Open sergiopasra opened 1 week ago

sergiopasra commented 1 week ago

Issue with current documentation:

Some C-API functions have a limit in the number of arguments that can handle, given by the macro NPY_MAXARGS. But that limit is not described in the documentation of the function NpyIter_MultiNew. Other functions related with iterators might be affected, but you don't know it by reading the documentation.

Idea or request for content:

Those functions that have a limit in its arguments should have that limit documented.

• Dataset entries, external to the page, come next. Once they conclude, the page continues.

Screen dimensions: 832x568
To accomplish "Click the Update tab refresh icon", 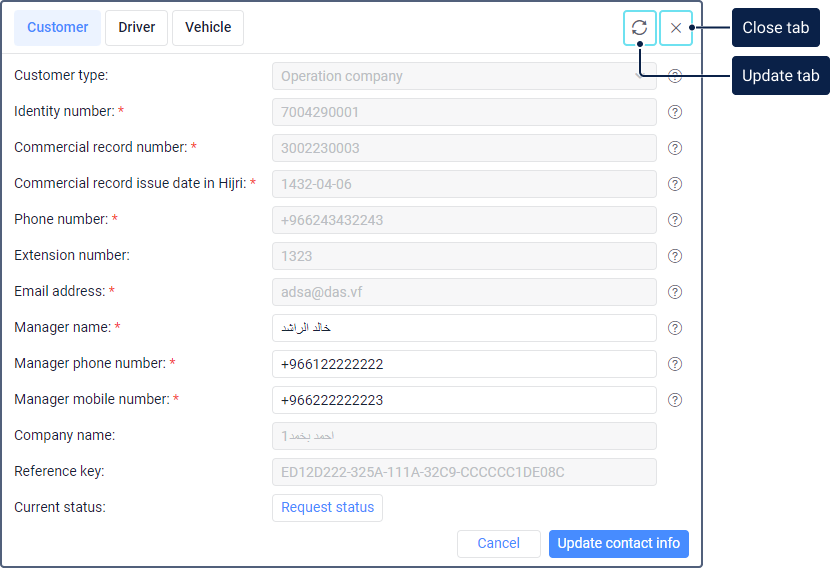I will (x=640, y=28).
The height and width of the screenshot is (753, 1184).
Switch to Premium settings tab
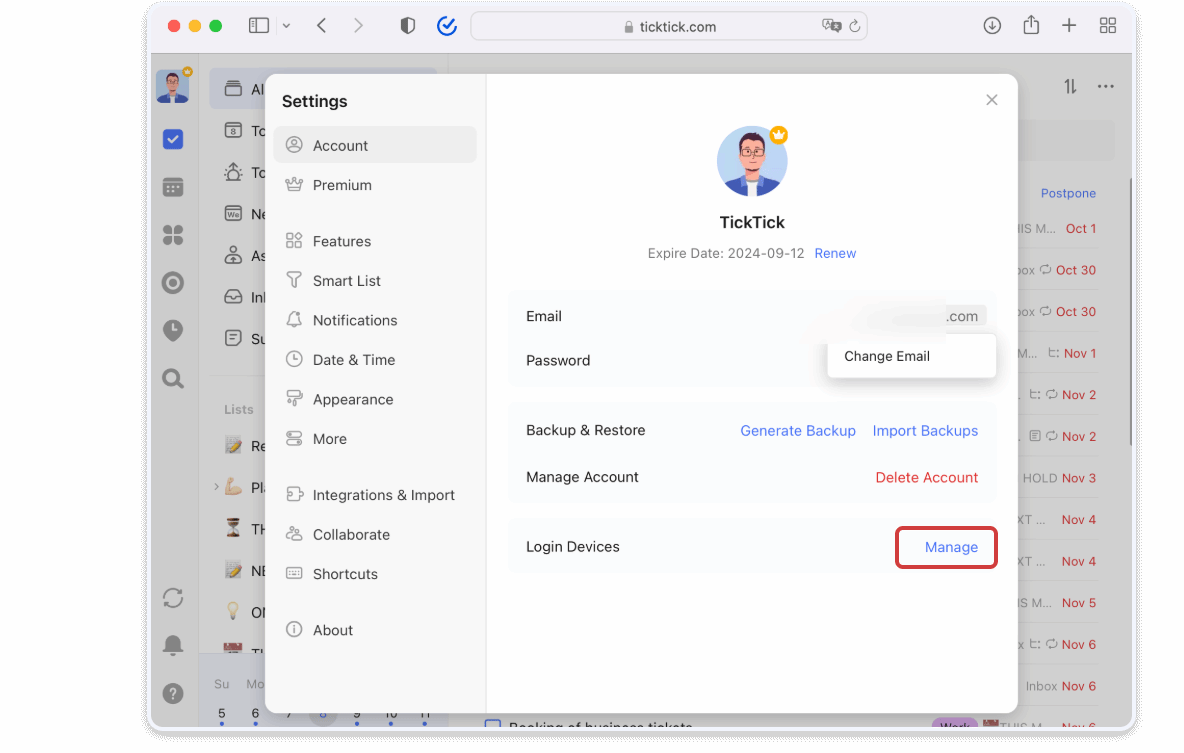click(x=342, y=185)
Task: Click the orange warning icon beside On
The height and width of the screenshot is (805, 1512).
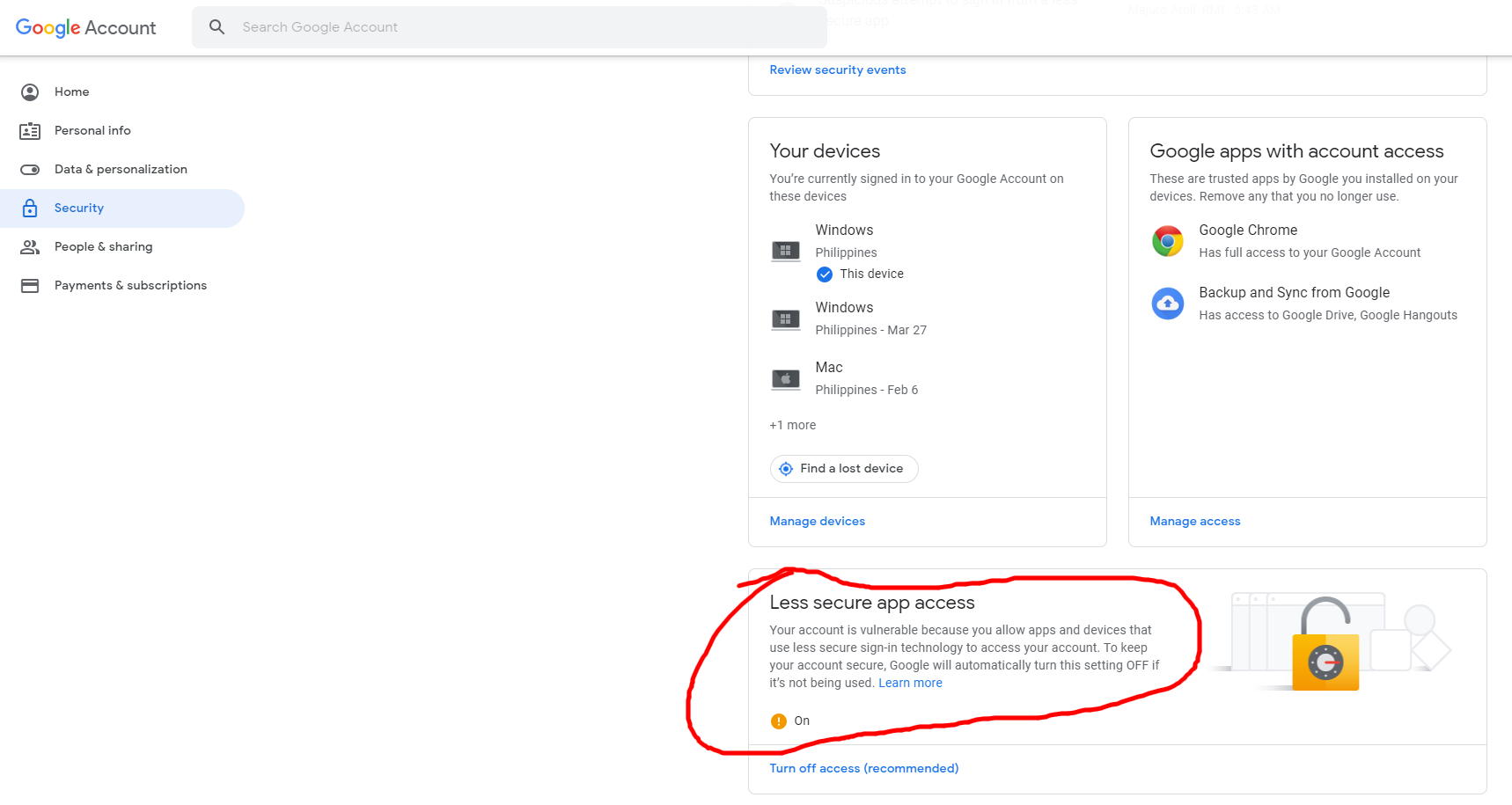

m-clare commented 6 days ago

I'd like to contribute to this if possible. I took a look at which C-API functions called NpyIter_MultiNew with a variable number of arguments (there are a few that call with nop=2 or nop=3 and turned up the following functions:

I think the first one is just for a test, but would the other two require documentation?

ngoldbaum commented 6 days ago

@m-clare, no I don't think so, since none of the functions you linked to are in the public C API.

Of course we could probably internally document this in a docstring, but the issue is about functions in the public API, and I think internal documentation like that is a pretty low priority.

Functions are in the public API if their docstring is prepended with /*NUMPY_API or /*UFUNC_API.

One example of a function in the public API that is affected by this issue is PyArray_EinsteinSum, since the nop restriction is enforced at runtime and it uses NPY_MAXARGS in its definition.

m-clare commented 2 days ago

Ah ok; thanks for the tip about public functions. I had rgreped looking for NPY_MAXARGS but I actually thought PyArray_EinsteinSum was already covered, because it does have a value error:

    /* nop+1 (+1 is for the output) must fit in NPY_MAXARGS */
    if (nop >= NPY_MAXARGS) {
        PyErr_SetString(PyExc_ValueError,
                    "too many operands provided to einstein sum function");
        return NULL;
    }

I'll take a closer look at other functions in the public API that are missing any handling.

ngoldbaum commented 2 days ago

The runtime error is one thing, but I think the ask in the issue is that the limit should be explicitly included in the docs. Note the C API docs are entered manually in sphinx and are not generated from the docstrings.

sergiopasra commented 1 day ago

Yes, what I was asking is to document the limit in the public API docs, in both the Python and C API.